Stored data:
□ □ □ □ □ □ □

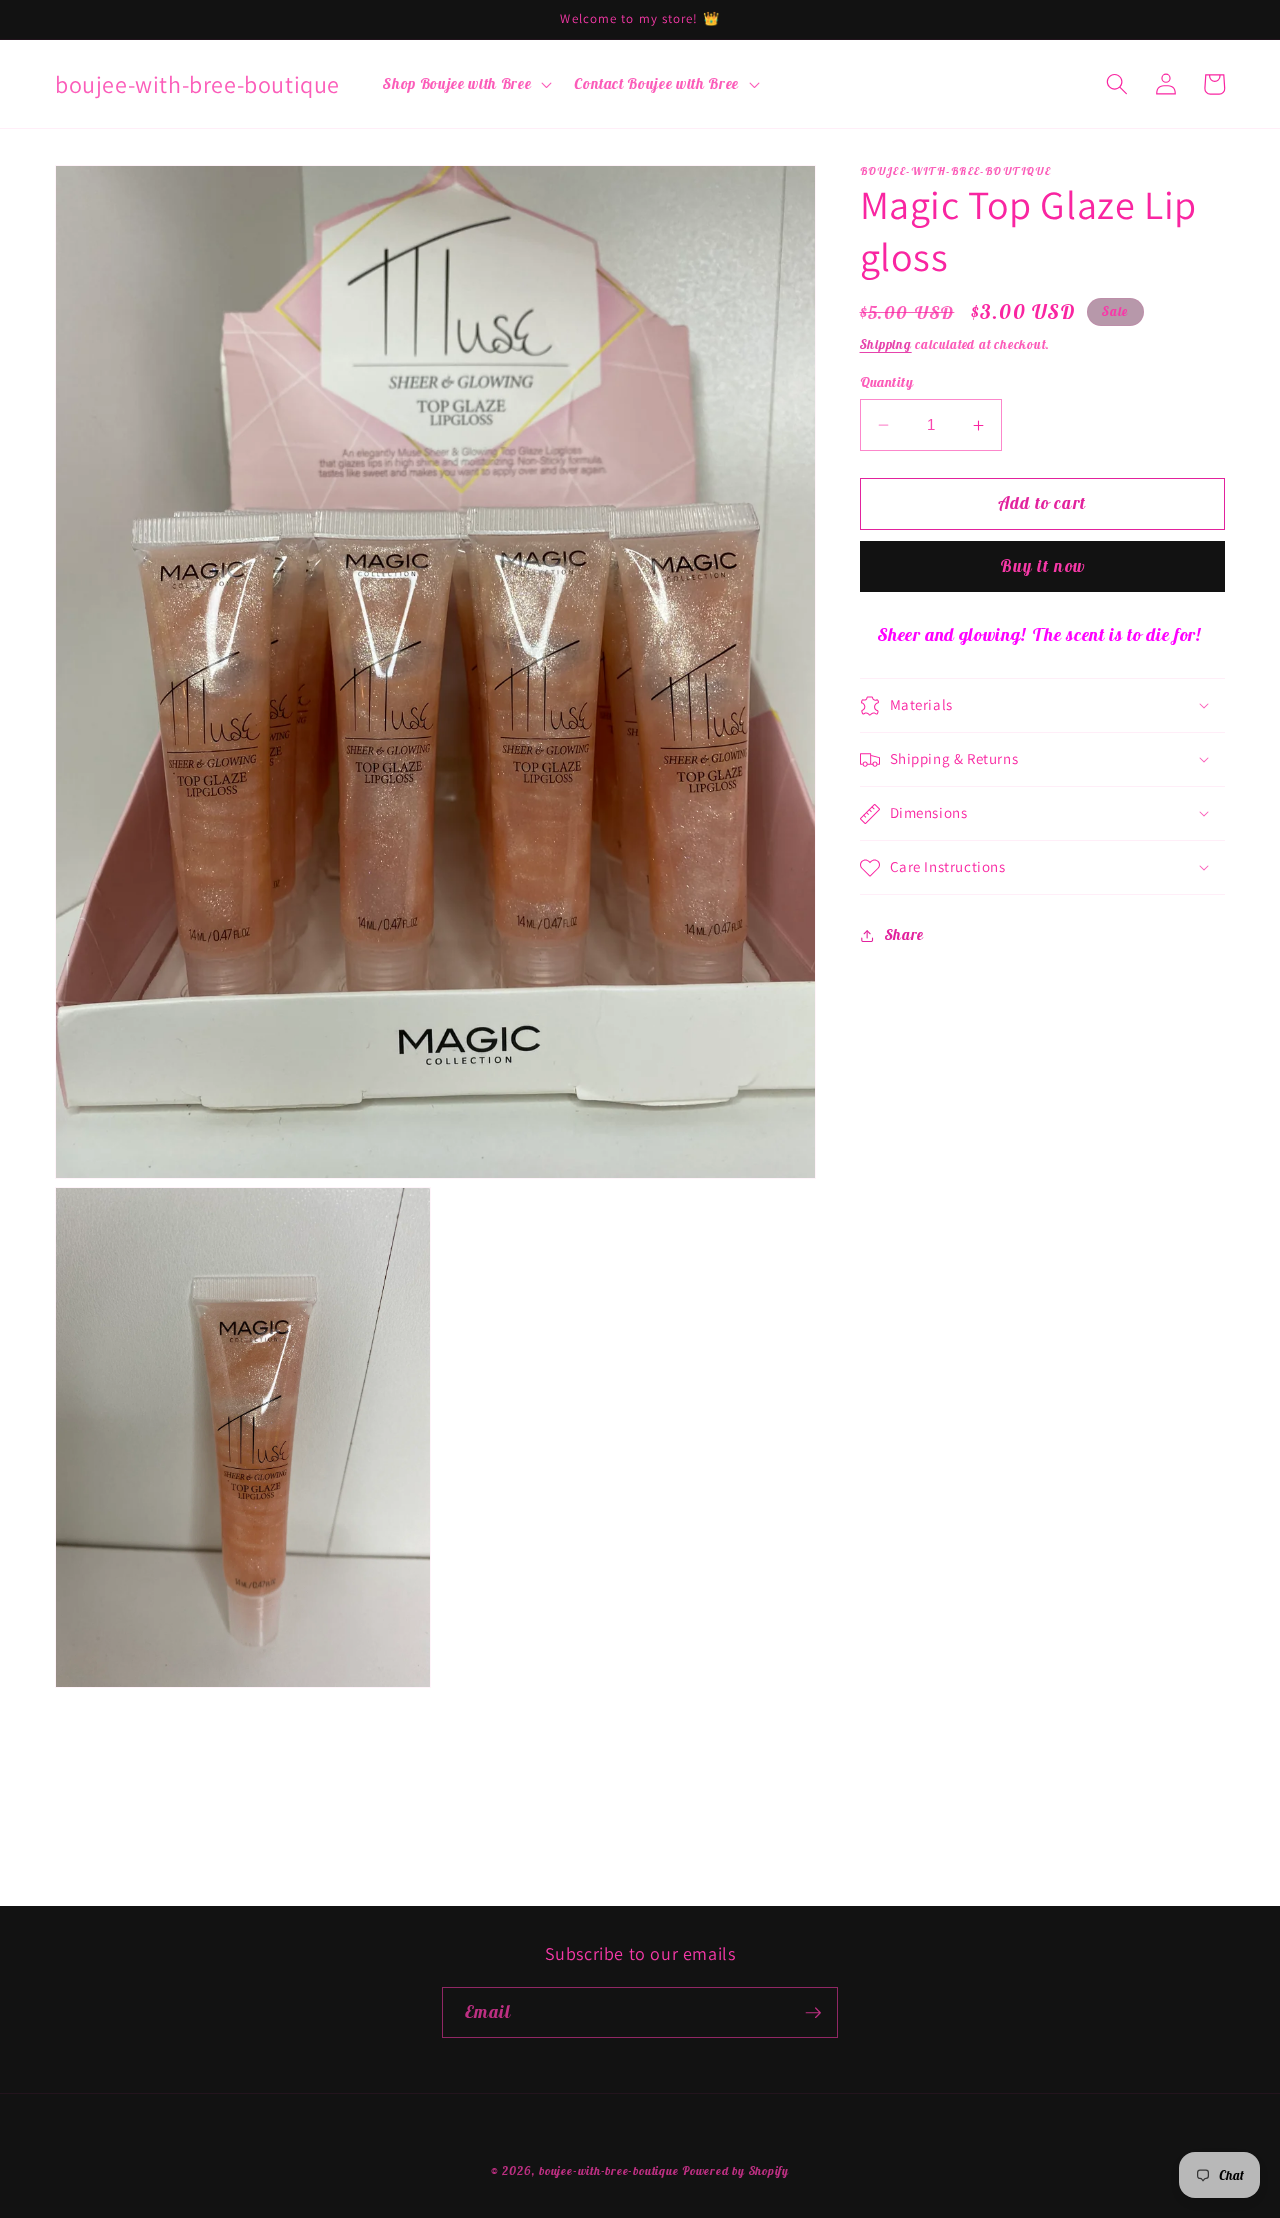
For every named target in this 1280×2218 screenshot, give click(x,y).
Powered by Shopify (735, 2170)
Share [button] (904, 934)
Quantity (887, 382)
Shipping (886, 344)
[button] (465, 84)
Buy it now (1042, 567)
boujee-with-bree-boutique (608, 2170)
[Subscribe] (813, 2013)
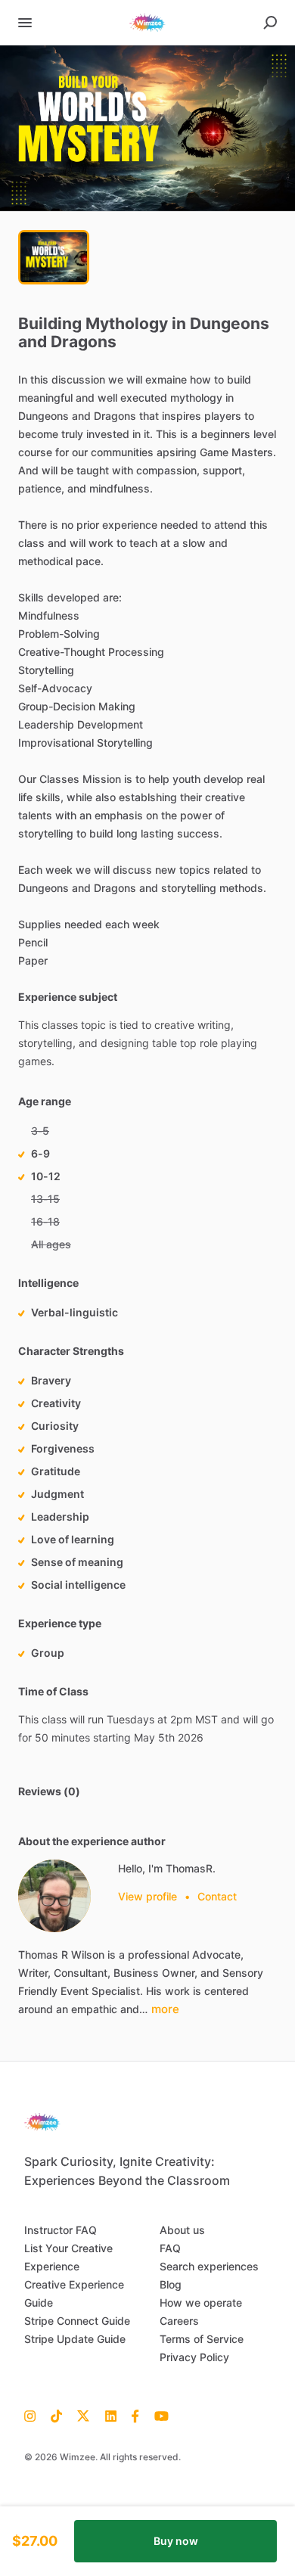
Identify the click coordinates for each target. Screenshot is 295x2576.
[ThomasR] (54, 1896)
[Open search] (270, 22)
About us (182, 2229)
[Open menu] (25, 22)
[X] (84, 2415)
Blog (171, 2284)
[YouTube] (158, 2415)
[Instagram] (33, 2415)
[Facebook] (135, 2415)
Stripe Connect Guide (77, 2320)
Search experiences (209, 2266)
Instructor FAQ (60, 2229)
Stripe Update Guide (75, 2338)
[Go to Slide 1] (53, 257)
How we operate (201, 2302)
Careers (179, 2320)
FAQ (170, 2248)
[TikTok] (56, 2415)
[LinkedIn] (111, 2415)
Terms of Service (202, 2338)
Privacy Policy (194, 2357)
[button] (147, 128)
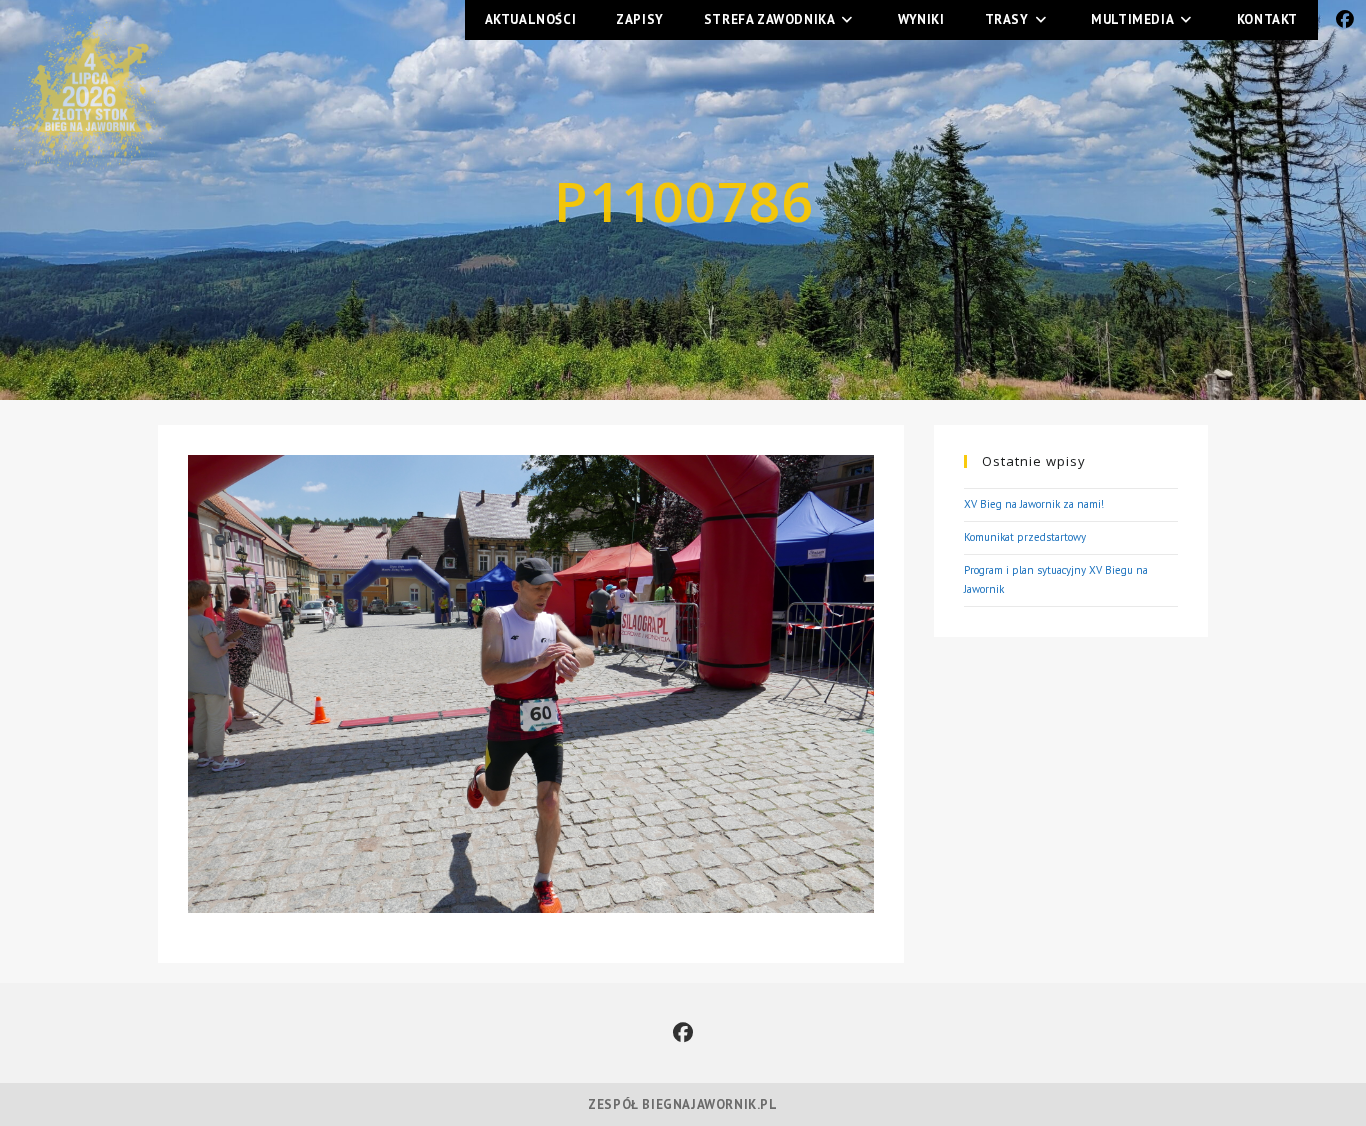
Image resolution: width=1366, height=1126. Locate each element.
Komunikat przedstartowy (1025, 537)
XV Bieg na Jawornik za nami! (1034, 504)
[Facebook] (683, 1033)
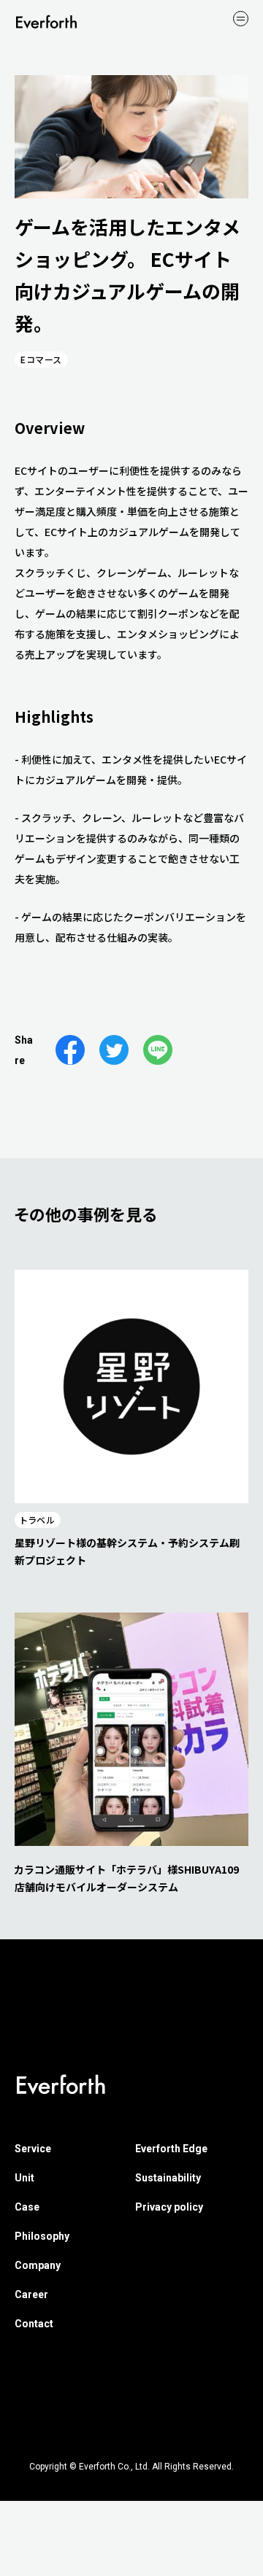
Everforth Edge (171, 2148)
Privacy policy (169, 2207)
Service (33, 2148)
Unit (24, 2178)
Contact (34, 2323)
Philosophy (42, 2236)
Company (38, 2265)
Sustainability (168, 2178)
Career (31, 2294)
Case (27, 2207)
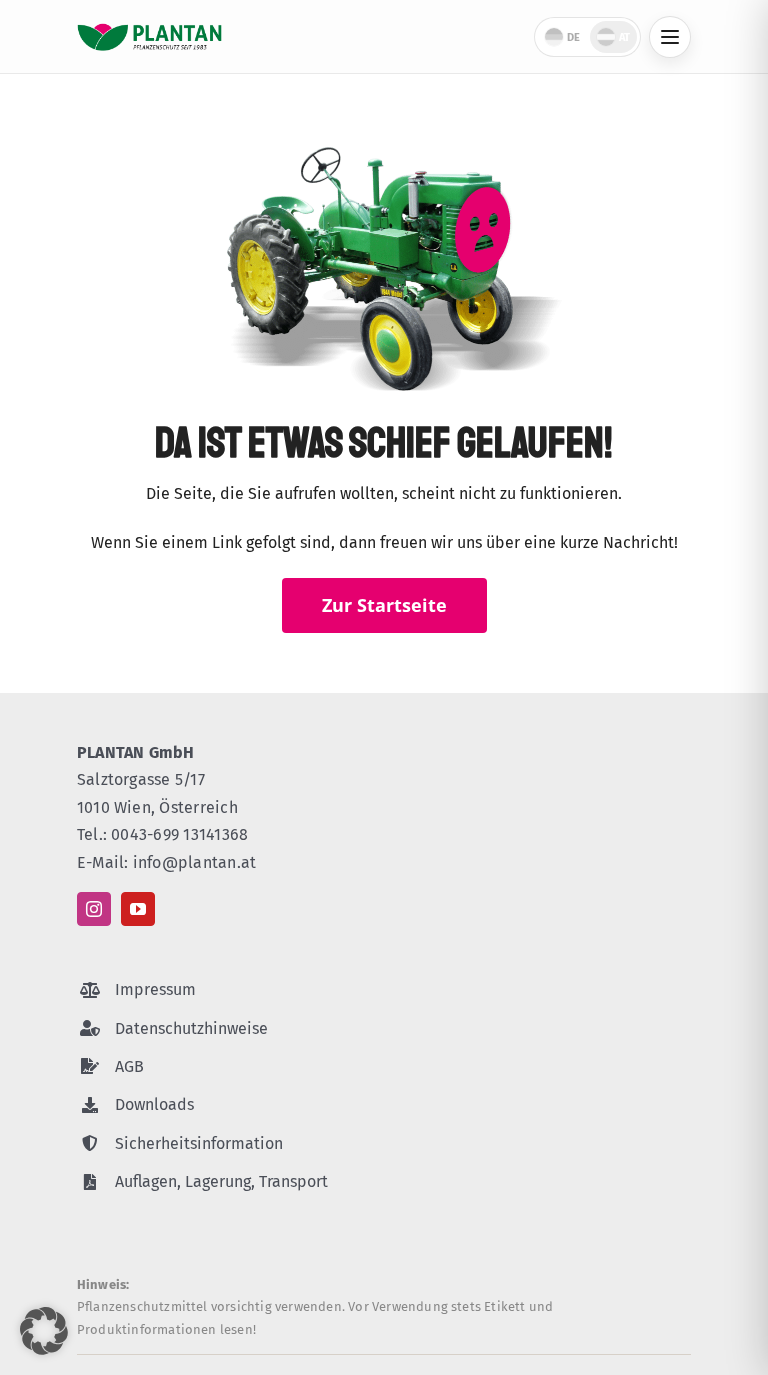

□ □ □ □ □ □ □

> TASK DETAILS
Nothing but an exact copy is asked for: the lines from the start of the records through the line with "[Subscribe] (813, 2013)", both ends included, minus any pictures.

> ANSWER FOR THE TASK
For every named target in this 1280×2218 screenshot, give click(x,y).
Powered by Shopify (735, 2170)
Share [button] (904, 934)
Quantity (887, 382)
Shipping (886, 344)
[button] (465, 84)
Buy it now (1042, 567)
boujee-with-bree-boutique (608, 2170)
[Subscribe] (813, 2013)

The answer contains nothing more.